Interestingly, many of the Air Head clips were generated as if shot in slow motion, while this was not requested in the prompt. This happened for unknown reasons, and so many of the clips had to be retimed to appear to have been shot in real-time. Clearly, this is easier to do than the reverse of slowing down rapid motion, but still, it seems like an odd aspect to have been inferred from the training data. “I don’t know why, but it does seem like a lot of clips at 50 to 75% speed,” he adds. “So there was quite a bit of adjusting timing to keep it all from feeling like a big slowmo project.”

Lighting and grading

Shy Kids used the term ‘35 mm film‘ in their prompts as a keyword and generally found that the prompt 35mm gave a level of consistency that they sought. “If we needed a high contrast, we could say high contrast, and say key lighting would generally give us something that was close,” says Patrick. “We still had to take it through a full color grade, and we did our own digital filmic look, where we applied grain and flicker to just sort of meld it all together.” There is no option for additional passes such as mattes or depth passes.

Copyright

OpenAI is trying to be respectful and not allow material to be generated that violates copyright or produces images that would appear to be from someone they are not. For example, if you prompt something such as 35mm film in a futuristic spaceship, a man walks forward with a light sword, SORA will not allow the clip to be generated as it is too close to Star Wars. But the Shy Kids accidentally bumped into this during early testing. Patrick recalls that when they initially sat down and just wanted to test SORA, “We had that one shot behind the character’s back; it’s kind of that Aronofsky following shot. And I think it was just my dumb brain, as I was tired, but I put ‘Aronofsky type shot’ in and got hit with a can’t do that.,” he recalls. Hitchcock Zoom was another thing that came up as something that is now by osmosis, a technical term, but SORA would reject the prompt for copyright purposes.

Sound

Shy Kids are known for their audio skills in addition to their visual skills. The music in the short film is their own. “It was a song we had in the back catalogue that we almost immediately decided on because the song’s called The Wind, ” says Patrick. “We all just liked it.”
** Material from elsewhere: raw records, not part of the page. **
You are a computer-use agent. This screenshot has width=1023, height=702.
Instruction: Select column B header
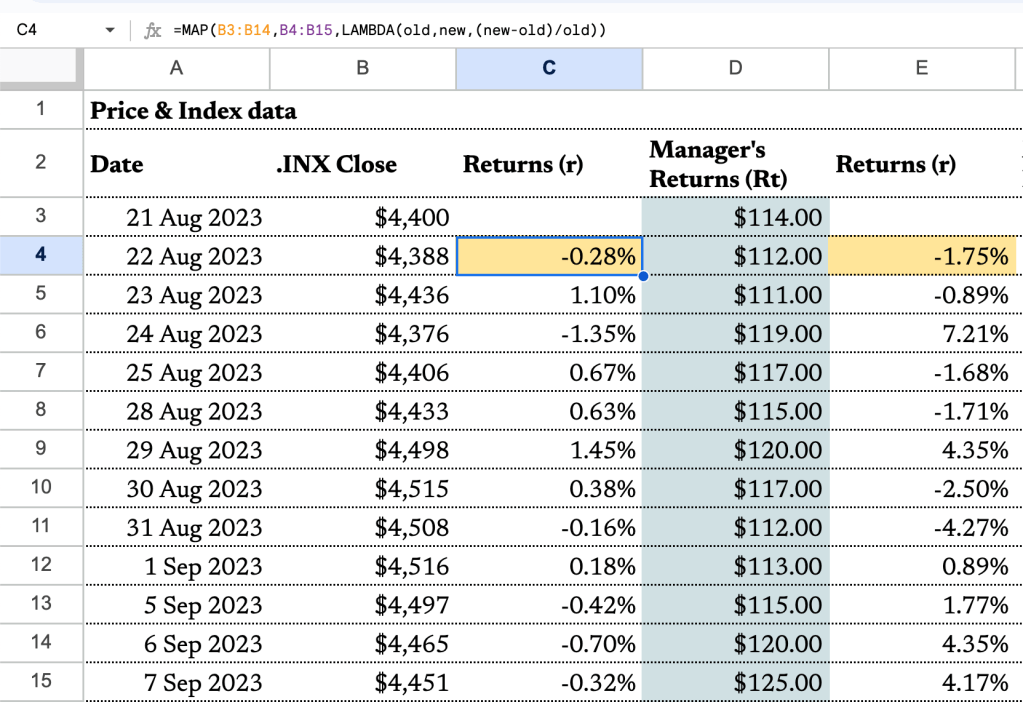pos(362,68)
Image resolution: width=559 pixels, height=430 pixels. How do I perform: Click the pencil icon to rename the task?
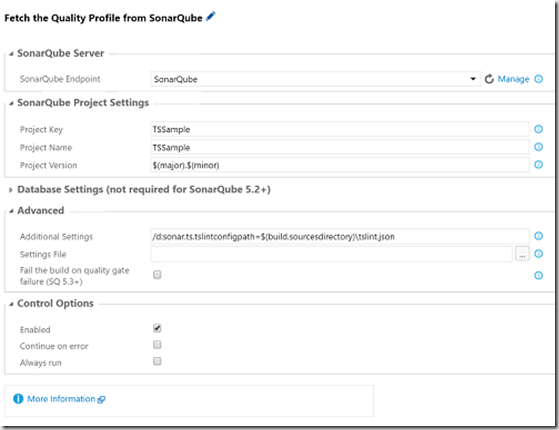tap(211, 16)
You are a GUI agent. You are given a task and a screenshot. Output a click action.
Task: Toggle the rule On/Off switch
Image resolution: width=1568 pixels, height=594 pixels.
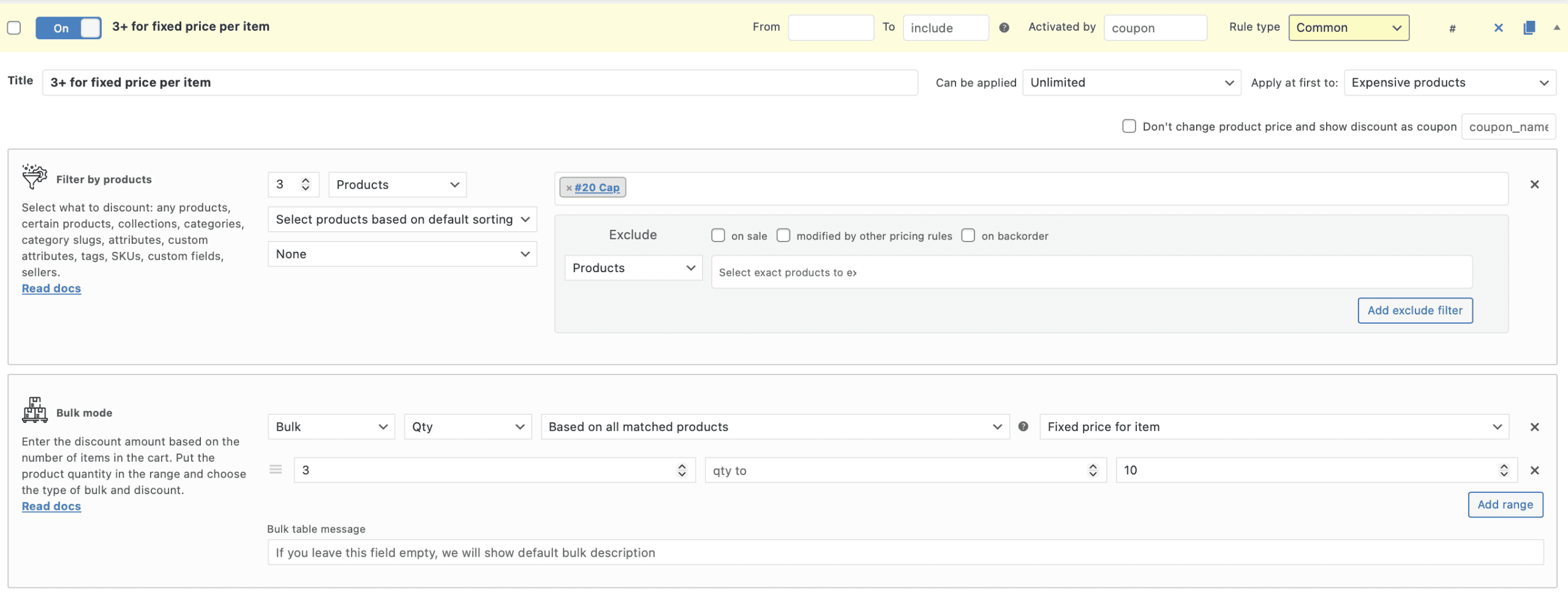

Patrick himself is the voice of Sonny. “Sometimes we’d feel pacing-wise the film needed another beat. So I would write another line, record it, and come up with some more SORA generations, which is another powerful use of the tool in the post: when you’re in a corner, and you need to fill a gap, it’s a great way to start brainstorming and just spit clips out to see what you can use to fill the pacing problem.”

Summary

SORA is remarkable; the Shy Kids team produced Air Head with a team of just 3 people in around 1.5 to 2 weeks. The team is already working on a wonderful, self-aware, and perhaps ironic sequel. “The follow-up is a journalistic approach to Sonny, the balloon guy, and his reaction to fame and subsequent sort falling out with the world,” says Patrick. “And we’re exploring new techniques!” The team is looking to be a bit more technical in their experimentation, incorporating AE composting of SORA elements into real live-action footage and using SORA as a supplementary VFX tool.

SORA is very new, and even the basic framework that OpenAI has sketched out and demonstrated for SORA has yet to be available for early tests to use. It is doubtful that SORA in its current form will be released anytime soon, but it is an incredible advance in a particular type of implicit image generation. For high-end projects, it may be a while before it allows the level of specificity that a director requires. It will be more than ‘close enough’ for many others while delivering stunning imagery. Air Head still needed a large amount of editorial and human direction to produce this engaging and funny story film. “I just feel like people have to SORA as an authentic part of their process; however, if they don’t want to engage with anything like that, that’s fine too.”